-- start DATASET RECORDS --
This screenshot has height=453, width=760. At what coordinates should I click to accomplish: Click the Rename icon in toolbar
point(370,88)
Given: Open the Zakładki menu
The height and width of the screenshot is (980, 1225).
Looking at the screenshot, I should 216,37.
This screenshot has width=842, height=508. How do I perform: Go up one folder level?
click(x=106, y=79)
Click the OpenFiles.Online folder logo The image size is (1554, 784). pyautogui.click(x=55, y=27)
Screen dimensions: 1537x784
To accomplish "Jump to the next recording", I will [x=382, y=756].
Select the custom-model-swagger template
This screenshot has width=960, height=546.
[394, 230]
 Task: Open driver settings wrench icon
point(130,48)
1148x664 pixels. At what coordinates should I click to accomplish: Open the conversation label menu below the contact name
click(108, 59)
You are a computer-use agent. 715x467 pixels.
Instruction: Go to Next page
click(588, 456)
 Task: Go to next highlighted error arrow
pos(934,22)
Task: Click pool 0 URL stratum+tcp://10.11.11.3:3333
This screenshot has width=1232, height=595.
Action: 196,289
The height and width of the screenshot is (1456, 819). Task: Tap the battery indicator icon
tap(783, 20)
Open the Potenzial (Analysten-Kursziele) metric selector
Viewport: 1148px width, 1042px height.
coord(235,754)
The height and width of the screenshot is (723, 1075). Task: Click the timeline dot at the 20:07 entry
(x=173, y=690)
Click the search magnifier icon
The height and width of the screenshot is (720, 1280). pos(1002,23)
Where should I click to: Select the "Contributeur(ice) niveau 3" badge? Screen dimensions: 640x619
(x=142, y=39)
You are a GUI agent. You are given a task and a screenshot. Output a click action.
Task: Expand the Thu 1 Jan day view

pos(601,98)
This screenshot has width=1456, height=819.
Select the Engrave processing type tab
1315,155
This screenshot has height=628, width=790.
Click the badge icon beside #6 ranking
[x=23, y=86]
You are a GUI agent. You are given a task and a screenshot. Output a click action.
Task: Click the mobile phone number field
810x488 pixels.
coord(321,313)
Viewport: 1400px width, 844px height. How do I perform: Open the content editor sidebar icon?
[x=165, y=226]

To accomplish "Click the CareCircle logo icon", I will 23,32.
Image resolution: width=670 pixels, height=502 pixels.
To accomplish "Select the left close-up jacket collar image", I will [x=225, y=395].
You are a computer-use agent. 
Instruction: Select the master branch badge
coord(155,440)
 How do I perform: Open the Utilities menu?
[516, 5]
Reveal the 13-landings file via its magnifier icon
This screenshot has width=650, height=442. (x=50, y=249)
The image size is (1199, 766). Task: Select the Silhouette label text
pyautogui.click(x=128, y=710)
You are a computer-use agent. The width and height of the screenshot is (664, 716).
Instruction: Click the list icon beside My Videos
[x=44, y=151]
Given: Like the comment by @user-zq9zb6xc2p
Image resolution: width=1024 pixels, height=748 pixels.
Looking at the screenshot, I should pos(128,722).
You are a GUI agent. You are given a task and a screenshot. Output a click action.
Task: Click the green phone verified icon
-- end DATASET RECORDS --
• TASK DIRECTIONS:
Can you gather every line of the material above that contains the word "icon"?

• THE OUTPUT:
This screenshot has height=453, width=760. At what coordinates should I click to accomplish: Click the Rename icon in toolbar
 Task: Open driver settings wrench icon
The height and width of the screenshot is (1456, 819). Task: Tap the battery indicator icon
Click the search magnifier icon
Click the badge icon beside #6 ranking
Viewport: 1400px width, 844px height. How do I perform: Open the content editor sidebar icon?
To accomplish "Click the CareCircle logo icon", I will 23,32.
Reveal the 13-landings file via its magnifier icon
Instruction: Click the list icon beside My Videos
Task: Click the green phone verified icon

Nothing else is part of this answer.